From the moment the can was kicked down the road and Brexit uncertainity was delayed until the end of January, we witnessed the most unfavorable conditions to drill winter crops.
Going into the New Year trade expectations of exports to the EU have diminished. This isn’t ideal, as post-harvest 2019 we had and still have a substantial grain surplus. November wheat exports reduced by over 73% from October to just 67,000kt. This could result in a huge carry over into the 2020/21 marketing year.
How might stock impact price spreads
I have discussed previously the spread between old and new crop futures, and how we may see an increased spread between delivered premiums in the North and South. The graph below shows a comparision of the May-20 and November-20 futures prices, you can clearly see the exponential growth of the spread between the two. The spread intensified from the end of October as adverse weather continued.

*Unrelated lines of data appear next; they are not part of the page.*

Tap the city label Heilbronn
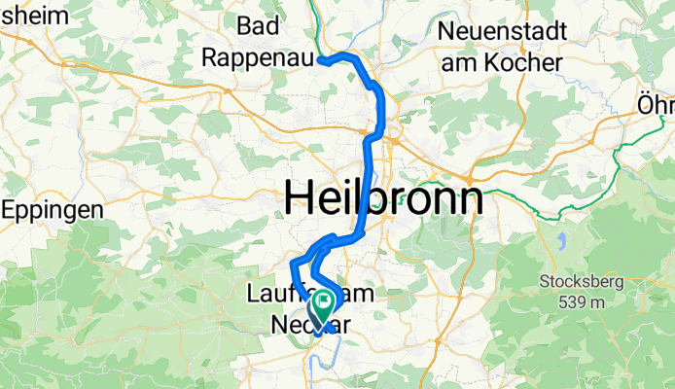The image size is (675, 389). (x=384, y=199)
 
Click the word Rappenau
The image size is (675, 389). (x=258, y=58)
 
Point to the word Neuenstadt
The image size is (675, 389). (x=502, y=30)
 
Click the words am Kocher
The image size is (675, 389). (x=502, y=62)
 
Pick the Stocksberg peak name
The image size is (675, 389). (x=582, y=283)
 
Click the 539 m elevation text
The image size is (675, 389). (x=583, y=301)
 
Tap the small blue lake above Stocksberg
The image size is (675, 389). (x=562, y=239)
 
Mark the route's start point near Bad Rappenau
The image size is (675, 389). (x=320, y=60)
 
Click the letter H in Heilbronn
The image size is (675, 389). (x=302, y=199)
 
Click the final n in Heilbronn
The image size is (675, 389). (x=470, y=199)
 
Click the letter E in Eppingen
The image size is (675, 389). (x=12, y=209)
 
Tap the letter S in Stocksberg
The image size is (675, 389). (x=546, y=283)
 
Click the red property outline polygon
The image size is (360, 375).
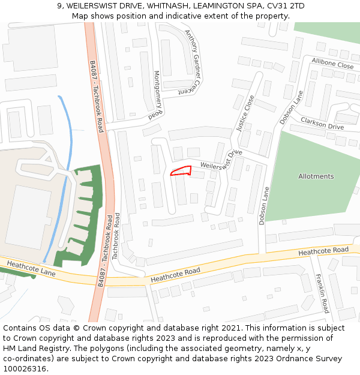[181, 172]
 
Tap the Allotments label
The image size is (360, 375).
[316, 176]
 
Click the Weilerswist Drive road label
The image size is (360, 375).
[221, 161]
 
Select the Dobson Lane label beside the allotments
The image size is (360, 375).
[263, 206]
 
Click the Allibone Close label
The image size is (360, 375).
[332, 64]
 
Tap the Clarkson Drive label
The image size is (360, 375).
[322, 124]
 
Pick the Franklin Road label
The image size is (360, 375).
[322, 293]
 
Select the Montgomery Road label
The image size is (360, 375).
[158, 95]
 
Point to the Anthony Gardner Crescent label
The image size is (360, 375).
[191, 62]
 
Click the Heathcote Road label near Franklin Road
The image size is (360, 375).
[323, 250]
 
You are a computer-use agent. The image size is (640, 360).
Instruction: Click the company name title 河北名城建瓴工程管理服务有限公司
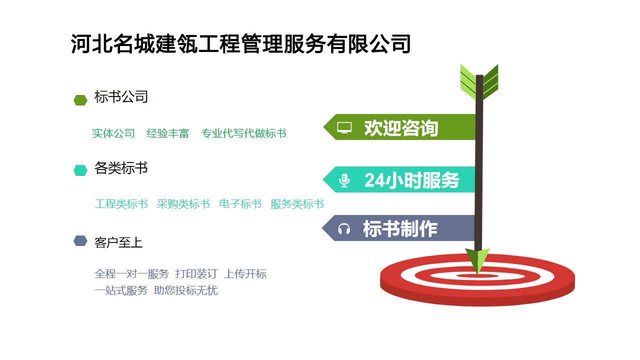click(x=240, y=44)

Current sentiments around the new crop appear to be very bullish. As such the incentive has remained to carry grain into the new marketing year.
The latest UK Delivered Survey released last Friday quoted delivery of feed wheat into East Anglia in May at a premium of £4.25/t over May-20 futures. Feed wheat delivered into Lancashire was quoted at £11.25/t over futures. For November delivery these premiums are quoted at £5.75/t and £10.75/t over Nov-20 futures. The carry in futures from May-20 to Nov-20 was £9.00/t.

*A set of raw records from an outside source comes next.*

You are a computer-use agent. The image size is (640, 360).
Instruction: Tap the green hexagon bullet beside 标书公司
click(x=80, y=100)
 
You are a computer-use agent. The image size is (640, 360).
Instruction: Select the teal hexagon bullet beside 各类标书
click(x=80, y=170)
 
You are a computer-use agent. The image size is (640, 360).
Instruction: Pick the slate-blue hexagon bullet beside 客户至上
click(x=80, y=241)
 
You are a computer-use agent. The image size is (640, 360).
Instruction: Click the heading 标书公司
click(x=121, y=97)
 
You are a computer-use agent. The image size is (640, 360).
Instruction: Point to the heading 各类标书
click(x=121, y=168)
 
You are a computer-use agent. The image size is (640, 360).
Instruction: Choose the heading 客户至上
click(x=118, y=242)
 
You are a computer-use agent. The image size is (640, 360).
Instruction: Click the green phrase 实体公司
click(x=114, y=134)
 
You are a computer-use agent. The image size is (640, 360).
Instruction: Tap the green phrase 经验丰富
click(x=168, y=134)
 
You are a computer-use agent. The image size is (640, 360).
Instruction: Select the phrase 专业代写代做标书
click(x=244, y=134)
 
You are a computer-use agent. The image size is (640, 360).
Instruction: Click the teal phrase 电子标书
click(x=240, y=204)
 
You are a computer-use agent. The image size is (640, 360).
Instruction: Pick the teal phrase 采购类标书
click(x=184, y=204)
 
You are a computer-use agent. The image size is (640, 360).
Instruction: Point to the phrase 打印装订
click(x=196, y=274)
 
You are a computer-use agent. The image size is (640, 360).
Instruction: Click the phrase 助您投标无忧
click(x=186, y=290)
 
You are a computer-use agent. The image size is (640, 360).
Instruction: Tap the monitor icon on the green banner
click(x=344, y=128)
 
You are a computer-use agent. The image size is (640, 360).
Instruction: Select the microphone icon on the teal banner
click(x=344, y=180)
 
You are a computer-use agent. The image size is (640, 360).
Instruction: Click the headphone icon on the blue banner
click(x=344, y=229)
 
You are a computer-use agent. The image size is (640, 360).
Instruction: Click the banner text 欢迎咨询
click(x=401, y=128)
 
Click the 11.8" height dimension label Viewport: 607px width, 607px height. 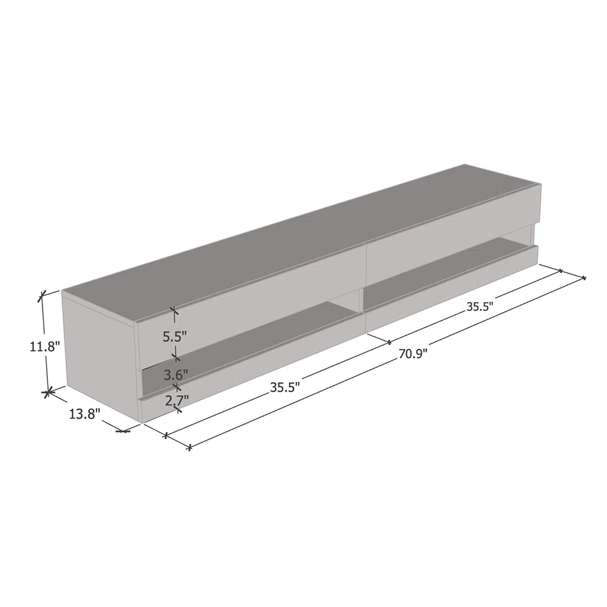[45, 347]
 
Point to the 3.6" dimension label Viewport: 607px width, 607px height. [176, 375]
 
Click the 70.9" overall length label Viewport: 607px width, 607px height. [413, 354]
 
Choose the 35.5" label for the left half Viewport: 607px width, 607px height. [286, 387]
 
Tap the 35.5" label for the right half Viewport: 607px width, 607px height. [479, 307]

As the graph shows this growth at the moment is set to continue exponentially into the new marketing year. I have hypotectically quoted the May-21 delivered premiums basing it off a £1 per month carry, but this carry could be greater as premiums towards the end of the season are usually higher in years of tight supply.

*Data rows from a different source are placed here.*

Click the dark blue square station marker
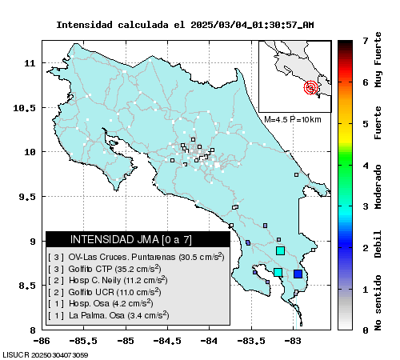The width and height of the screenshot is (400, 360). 298,274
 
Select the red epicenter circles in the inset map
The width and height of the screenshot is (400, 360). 310,87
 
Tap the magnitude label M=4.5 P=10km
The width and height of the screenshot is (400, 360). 293,119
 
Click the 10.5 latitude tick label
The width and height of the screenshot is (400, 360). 24,108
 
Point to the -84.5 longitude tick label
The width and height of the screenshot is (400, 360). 167,341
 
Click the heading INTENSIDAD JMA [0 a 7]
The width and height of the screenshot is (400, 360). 131,239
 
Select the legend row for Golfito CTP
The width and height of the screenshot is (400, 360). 105,269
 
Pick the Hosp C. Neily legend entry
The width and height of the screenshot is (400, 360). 108,280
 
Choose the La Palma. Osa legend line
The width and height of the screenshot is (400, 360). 109,315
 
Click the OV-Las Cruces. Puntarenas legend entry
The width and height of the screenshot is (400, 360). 136,257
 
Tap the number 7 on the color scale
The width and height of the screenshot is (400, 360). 366,41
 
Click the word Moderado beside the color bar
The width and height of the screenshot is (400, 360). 378,186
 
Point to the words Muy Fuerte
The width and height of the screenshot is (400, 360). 378,60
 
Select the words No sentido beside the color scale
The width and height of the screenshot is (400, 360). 378,302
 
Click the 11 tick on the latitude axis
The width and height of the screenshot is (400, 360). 30,63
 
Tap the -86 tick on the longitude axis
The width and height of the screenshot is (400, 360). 42,341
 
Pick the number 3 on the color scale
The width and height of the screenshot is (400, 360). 366,206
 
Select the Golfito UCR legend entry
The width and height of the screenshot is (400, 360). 105,292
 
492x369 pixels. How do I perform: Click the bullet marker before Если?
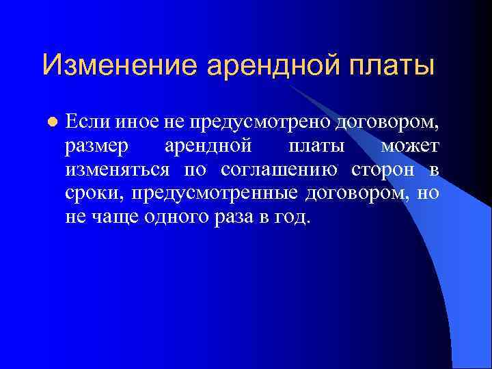51,122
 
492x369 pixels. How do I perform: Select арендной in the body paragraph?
208,146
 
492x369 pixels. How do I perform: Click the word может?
410,146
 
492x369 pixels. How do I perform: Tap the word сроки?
94,194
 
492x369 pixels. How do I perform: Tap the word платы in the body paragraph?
311,146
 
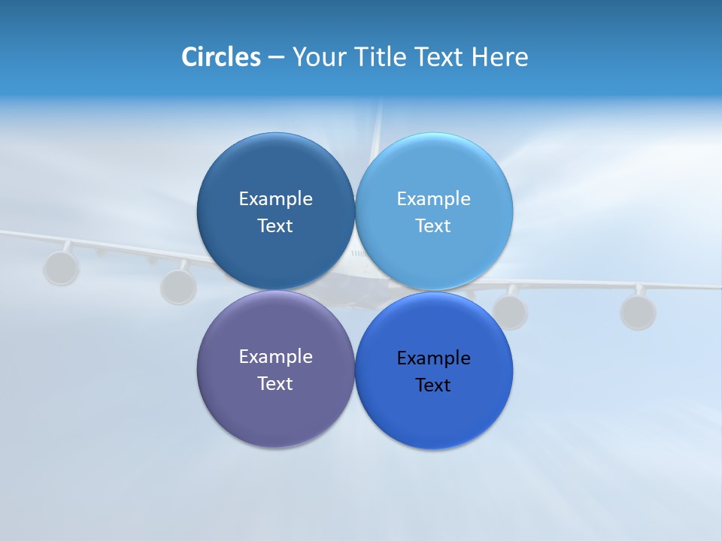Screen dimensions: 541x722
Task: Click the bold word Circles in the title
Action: (220, 57)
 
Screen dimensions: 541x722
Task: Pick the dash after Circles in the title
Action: (276, 58)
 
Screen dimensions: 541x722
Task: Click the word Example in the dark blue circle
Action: (275, 198)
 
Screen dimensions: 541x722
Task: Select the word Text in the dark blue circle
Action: (275, 225)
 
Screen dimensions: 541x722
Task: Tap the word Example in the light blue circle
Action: (433, 198)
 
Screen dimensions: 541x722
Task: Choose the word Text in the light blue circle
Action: (433, 225)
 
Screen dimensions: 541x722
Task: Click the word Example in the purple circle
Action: (275, 356)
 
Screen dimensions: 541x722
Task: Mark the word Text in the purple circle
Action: (275, 383)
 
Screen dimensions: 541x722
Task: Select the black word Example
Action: (433, 358)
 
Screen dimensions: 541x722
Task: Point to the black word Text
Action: (433, 385)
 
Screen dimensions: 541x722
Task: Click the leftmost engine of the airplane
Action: (61, 267)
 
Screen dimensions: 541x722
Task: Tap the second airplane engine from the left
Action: (178, 286)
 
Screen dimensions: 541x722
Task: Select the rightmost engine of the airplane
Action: (638, 311)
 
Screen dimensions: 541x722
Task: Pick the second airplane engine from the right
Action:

However, this is all dependant on supply and demand within regions, and 2020/21 production will be the basis to set these premiums.
Is it worth carrying my grain?
Looking into a shed full of wheat, and bags full of seed that are redundant unless sown, the temptation to carry old crop into the new marketing year is so tempting. However, is this an economically viable option?
The graph below shows the margin gained from storage if you were to carry grain into November under three different scenarios. This is based on the spot delivered physical premium price into East Anglia. On Thursday 23rd January the carry from May-20 to Nov-20 stood at £10.50/t.
The monthly cost of carrying wheat has been calculated, using storage cost + ((spot price x annual interest rate) / 12). This calculation allows us to take into account both the physical and financial costs of storage. This is then used to work out the margin from store, by taking the monthly storage cost less the cumulative price carry from May-20 to Nov-20 (in this calculation a carry of £10/t is used).
With all of these scenarios there is an incentive to carry grain into the new marketing year, but it’s critical to lock this price in for Nov-20 delivery. Furthermore, these figures are based on the fact that you own the store and are not paying any outstanding rental cost.
Logistical considerations need to also be factured into transporting grain to other stores, as this will erode the cumulative margin.
Moreover, when harvest comes round and storage is finite. This could mean a large proportion of new crop may have to be sold at a discount to make space, which could inturn offset profits that are made from the carry.
Is it worth it?
The key point to take away is to financially consider, it is worth it? It’s undisputed that carrying grain into the new marketing year could be finacially rewarding with a sizeable spread and premiums.
It may be that grain in shed is better than cash in the bank. Even with unfavourable storage costs and interest rates there is still a margin to be made, but that margin is narrow.
Cost of labour time, storage, and logistics need to be assesed. You do not want to be scenario 3 in November wishing you had sold your grain last January.